■ **Source data**:
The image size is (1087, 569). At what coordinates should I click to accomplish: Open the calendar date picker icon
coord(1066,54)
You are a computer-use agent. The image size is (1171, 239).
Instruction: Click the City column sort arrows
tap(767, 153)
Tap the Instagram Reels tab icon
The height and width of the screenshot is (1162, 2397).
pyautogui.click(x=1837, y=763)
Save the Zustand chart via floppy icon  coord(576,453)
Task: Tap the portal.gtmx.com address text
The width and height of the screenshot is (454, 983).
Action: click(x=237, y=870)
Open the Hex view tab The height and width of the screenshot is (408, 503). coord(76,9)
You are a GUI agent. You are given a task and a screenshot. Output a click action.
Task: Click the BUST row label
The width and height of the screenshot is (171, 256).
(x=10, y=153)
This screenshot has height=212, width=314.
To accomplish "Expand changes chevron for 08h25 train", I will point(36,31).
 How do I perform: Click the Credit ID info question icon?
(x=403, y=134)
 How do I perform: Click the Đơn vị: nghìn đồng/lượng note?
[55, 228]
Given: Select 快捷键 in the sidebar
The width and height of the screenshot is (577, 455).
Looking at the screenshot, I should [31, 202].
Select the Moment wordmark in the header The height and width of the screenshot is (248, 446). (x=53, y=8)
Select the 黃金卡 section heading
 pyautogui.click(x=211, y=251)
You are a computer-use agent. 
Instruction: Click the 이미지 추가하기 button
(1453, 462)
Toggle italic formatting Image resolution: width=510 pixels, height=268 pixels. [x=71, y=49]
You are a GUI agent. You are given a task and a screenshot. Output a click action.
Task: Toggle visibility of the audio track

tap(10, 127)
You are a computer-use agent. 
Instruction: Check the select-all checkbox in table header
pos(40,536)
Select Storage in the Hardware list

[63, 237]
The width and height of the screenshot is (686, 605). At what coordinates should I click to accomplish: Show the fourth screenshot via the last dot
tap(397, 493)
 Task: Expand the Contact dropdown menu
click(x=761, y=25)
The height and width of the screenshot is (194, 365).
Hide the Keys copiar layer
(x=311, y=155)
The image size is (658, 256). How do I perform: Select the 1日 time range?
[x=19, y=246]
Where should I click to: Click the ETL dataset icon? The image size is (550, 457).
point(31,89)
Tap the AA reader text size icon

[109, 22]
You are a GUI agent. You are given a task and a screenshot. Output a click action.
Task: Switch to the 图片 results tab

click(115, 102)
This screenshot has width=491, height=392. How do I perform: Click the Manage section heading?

■ **What you need to do**: Arrange every line of the material above as a numbered list, leaving out the blank lines.

■ **Exercise answer**:
1. The image size is (1087, 569). At what coordinates should I click to accomplish: Open the calendar date picker icon
2. coord(1066,54)
3. You are a computer-use agent. The image size is (1171, 239).
4. Instruction: Click the City column sort arrows
5. tap(767, 153)
6. Tap the Instagram Reels tab icon
7. The height and width of the screenshot is (1162, 2397).
8. pyautogui.click(x=1837, y=763)
9. Save the Zustand chart via floppy icon  coord(576,453)
10. Task: Tap the portal.gtmx.com address text
11. The width and height of the screenshot is (454, 983).
12. Action: click(x=237, y=870)
13. Open the Hex view tab The height and width of the screenshot is (408, 503). coord(76,9)
14. You are a GUI agent. You are given a task and a screenshot. Output a click action.
15. Task: Click the BUST row label
16. The width and height of the screenshot is (171, 256).
17. (x=10, y=153)
18. This screenshot has height=212, width=314.
19. To accomplish "Expand changes chevron for 08h25 train", I will point(36,31).
20.  How do I perform: Click the Credit ID info question icon?
21. (x=403, y=134)
22.  How do I perform: Click the Đơn vị: nghìn đồng/lượng note?
23. [55, 228]
24. Given: Select 快捷键 in the sidebar
25. The width and height of the screenshot is (577, 455).
26. Looking at the screenshot, I should [31, 202].
27. Select the Moment wordmark in the header The height and width of the screenshot is (248, 446). (x=53, y=8)
28. Select the 黃金卡 section heading
29.  pyautogui.click(x=211, y=251)
30. You are a computer-use agent. 
31. Instruction: Click the 이미지 추가하기 button
32. (1453, 462)
33. Toggle italic formatting Image resolution: width=510 pixels, height=268 pixels. [x=71, y=49]
34. You are a GUI agent. You are given a task and a screenshot. Output a click action.
35. Task: Toggle visibility of the audio track
36. tap(10, 127)
37. You are a computer-use agent. 
38. Instruction: Check the select-all checkbox in table header
39. pos(40,536)
40. Select Storage in the Hardware list
41. [63, 237]
42. The width and height of the screenshot is (686, 605). At what coordinates should I click to accomplish: Show the fourth screenshot via the last dot
43. tap(397, 493)
44.  Task: Expand the Contact dropdown menu
45. click(x=761, y=25)
46. The height and width of the screenshot is (194, 365).
47. Hide the Keys copiar layer
48. (x=311, y=155)
49. The image size is (658, 256). How do I perform: Select the 1日 time range?
50. [x=19, y=246]
51. Where should I click to: Click the ETL dataset icon? The image size is (550, 457).
52. point(31,89)
53. Tap the AA reader text size icon
54. [109, 22]
55. You are a GUI agent. You are given a task and a screenshot. Output a click action.
56. Task: Switch to the 图片 results tab
57. click(115, 102)
58. This screenshot has width=491, height=392. How do I perform: Click the Manage section heading?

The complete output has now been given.